If you do see them just remember you do not need to seek approval of a woman your dad decided to get with. If she is off with you be the same back. You can put her down and be dismissive of anything she does. You owe her nothing. Keep in contact with your dad if you can although as he didn’t protect you from this woman don’t feel obliged. You don’t want your children to see her treating you badly so stand up to her if she tries to put you down.

It's weird because I consider myself to be an assertive person who doesn't allow myself to be treated badly by anyone else, I can set boundaries and I can stick up for myself but just the thought of doing that to her fills me with dread, makes my heart race and makes me feel like I need to please her.
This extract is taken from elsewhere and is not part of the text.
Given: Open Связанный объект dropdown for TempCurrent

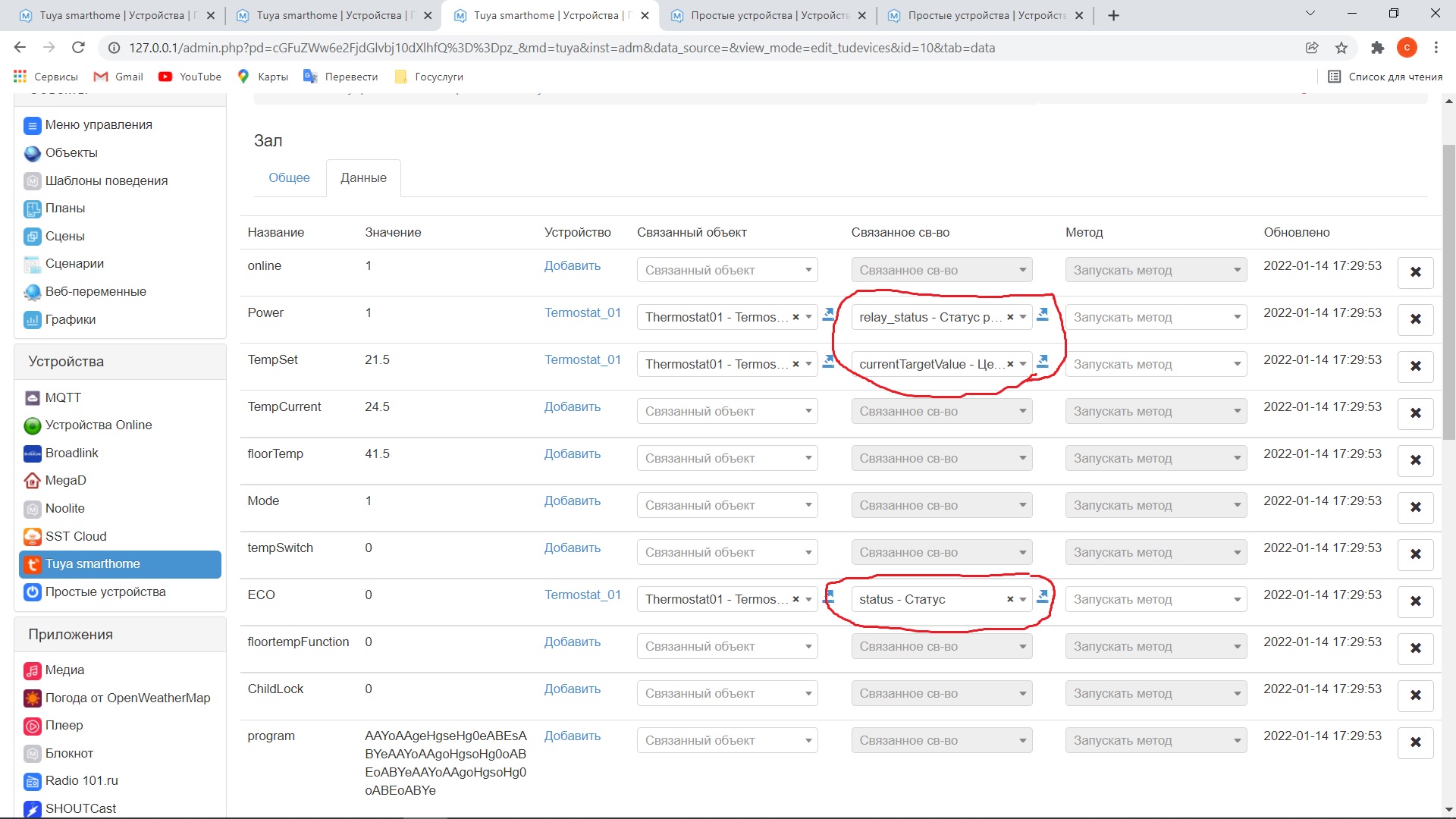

It's just the inner child in me seems to come out when she is about. It's very draining and I get frustrated with myself.

OP posts:
Girlmom35 · 20/06/2024 08:29

mistymirror · 19/06/2024 20:02

You are so right. Thank you for this insight. It's almost as if you know me or my situation. It's very painful and I feel such deep grief even at the thought of turning my back on my Dad but at this stage I feel as though he has given me no choice. It's getting to the point that it's painful to just have small talk with him because it's the elephant in the room, he's let me down and he knows he has (he's admitted that to me) but he's still not prepared to put anything right or go up against her.

Let's just say I've been there myself, and even though my father and this women have broken up 20 years ago, I never quite managed to forgive him for not protecting me. It eventually did lead me to go NC with my father 5 years ago.

I hope you do go to therapy. It really helped me heal so much.